▶ **Exercise description**
Determine how many of the lines below hold the word "will". Give the number and nothing else.

*** Data for this task Section Begins ***

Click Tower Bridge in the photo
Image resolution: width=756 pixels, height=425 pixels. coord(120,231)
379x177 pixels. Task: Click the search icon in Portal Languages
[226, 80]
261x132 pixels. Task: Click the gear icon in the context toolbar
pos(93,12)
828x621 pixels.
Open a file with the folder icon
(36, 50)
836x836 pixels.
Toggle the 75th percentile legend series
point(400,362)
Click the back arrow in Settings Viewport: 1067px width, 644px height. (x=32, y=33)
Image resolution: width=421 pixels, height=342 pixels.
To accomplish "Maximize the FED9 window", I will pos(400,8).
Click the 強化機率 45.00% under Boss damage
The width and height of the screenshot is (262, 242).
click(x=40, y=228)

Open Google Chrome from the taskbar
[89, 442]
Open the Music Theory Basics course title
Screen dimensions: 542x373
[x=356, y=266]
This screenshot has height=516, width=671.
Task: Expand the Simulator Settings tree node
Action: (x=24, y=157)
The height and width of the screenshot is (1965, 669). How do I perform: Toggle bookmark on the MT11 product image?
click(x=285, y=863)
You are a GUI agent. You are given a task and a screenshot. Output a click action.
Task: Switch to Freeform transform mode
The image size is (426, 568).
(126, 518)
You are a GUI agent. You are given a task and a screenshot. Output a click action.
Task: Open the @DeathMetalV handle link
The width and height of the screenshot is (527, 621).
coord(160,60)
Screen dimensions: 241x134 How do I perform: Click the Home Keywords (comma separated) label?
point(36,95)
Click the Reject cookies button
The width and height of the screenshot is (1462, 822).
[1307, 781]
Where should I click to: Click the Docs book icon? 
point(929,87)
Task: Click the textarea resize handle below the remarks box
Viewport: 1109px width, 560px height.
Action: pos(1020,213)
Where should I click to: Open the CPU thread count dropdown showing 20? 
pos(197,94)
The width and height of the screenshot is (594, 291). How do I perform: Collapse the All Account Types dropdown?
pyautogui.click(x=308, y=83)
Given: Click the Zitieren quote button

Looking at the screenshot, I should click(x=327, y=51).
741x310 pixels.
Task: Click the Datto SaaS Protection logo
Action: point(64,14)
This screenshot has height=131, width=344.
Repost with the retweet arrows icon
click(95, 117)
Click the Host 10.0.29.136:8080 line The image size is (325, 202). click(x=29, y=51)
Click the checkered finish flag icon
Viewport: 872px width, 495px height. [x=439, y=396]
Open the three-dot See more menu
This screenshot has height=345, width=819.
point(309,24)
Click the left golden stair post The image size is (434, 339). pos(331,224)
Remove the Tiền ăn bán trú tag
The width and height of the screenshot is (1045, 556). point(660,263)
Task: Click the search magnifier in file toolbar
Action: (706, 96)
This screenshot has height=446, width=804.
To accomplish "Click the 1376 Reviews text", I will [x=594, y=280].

*** Data for this task Section Ends ***

▶ **The answer**
2